The filing, reported Thursday, signals that the company is preparing for the scrutiny, disclosures and cash-raising that come with going public. As reported by Chicago Business Journal, which cited Bloomberg, the confidential submission was made on Thursday. Bloomberg told the paper the IPO could raise roughly $750 million and value Relativity at about $4 billion. The Business Journal noted that those figures came from people familiar with the matter, and Relativity has not publicly disclosed any offering terms.
What a confidential filing actually does
A confidential submission lets a company work through its draft registration statement with SEC staff before the full S-1 becomes public. In practice, that gives executives a chance to address accounting and disclosure questions away from competitors, customers and curious onlookers.
The SEC's JOBS Act FAQs explain that emerging growth companies are allowed to submit draft registration statements confidentially and are required to make them public a set number of days before any roadshow or effective date.

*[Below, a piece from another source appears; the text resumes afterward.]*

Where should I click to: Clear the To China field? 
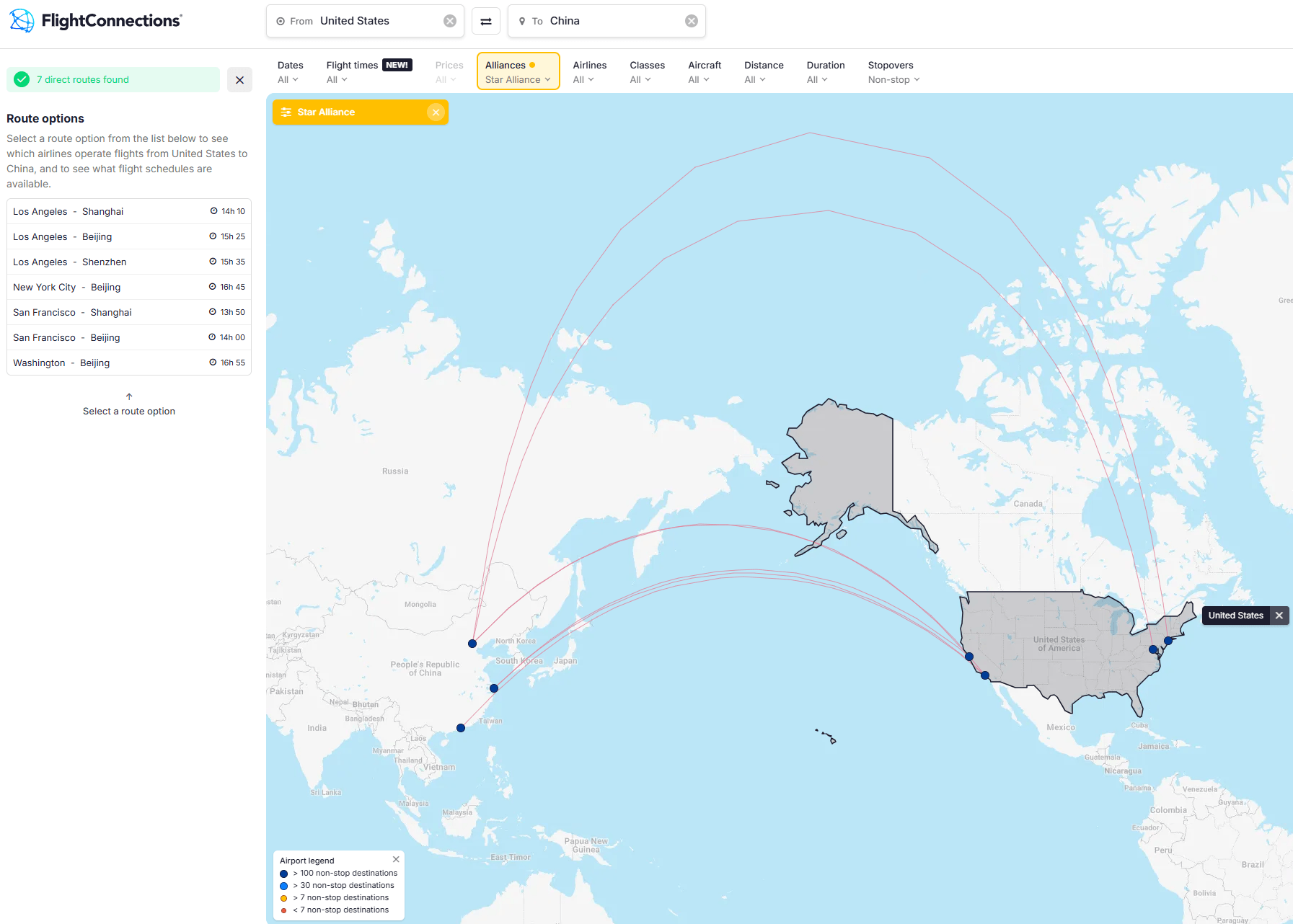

That quieter, behind-the-scenes review can help a company tighten up disclosures and, if it chooses, quietly gauge interest from institutional investors ahead of a full public roadshow.
Chicago roots, global legal-tech footprint
Relativity started out as a specialized e-discovery vendor and has since grown into a broader legal-tech platform. It now sells RelativityOne and a growing suite of AI tools for legal review and investigations.
The company’s website says it has been supporting law firms, corporations and government agencies for about 25 years and lists its headquarters in Chicago. That long track record and deep customer base are a big part of why the company could draw serious investor attention if it completes an IPO, especially with AI products sitting front and center in the legal-services world.
What to watch if the S-1 goes public
If Relativity moves from a confidential draft to a publicly available S-1, several milestones will start to define the timeline for a debut. Market watchers will be looking for SEC comment letters, the slate of underwriters and the initial pricing range, all of which help set expectations for when shares might actually start trading.
Investors are likely to zero in on revenue growth, margins and how the company describes its AI-driven offerings to judge valuation. Legal advisers note that a confidential submission is only the opening move; the SEC review and market process can still take weeks or months depending on regulatory feedback and investor appetite, according to Latham & Watkins.
Regulatory fine print and life after the IPO
A public listing would drag Relativity fully into the world of ongoing SEC reporting, auditor oversight and stricter governance expectations for leadership and the board. The confidential filing itself does not change those eventual obligations.
Once the company publicly files a full registration statement, the S-1 and any SEC comment letters become part of the public record and can influence both timing and pricing, as the SEC's JOBS Act FAQs explain. Observers will also be watching whether any future IPO proceeds are earmarked for accelerating AI product development or for longer-term growth plans, as opposed to cashing out existing holders.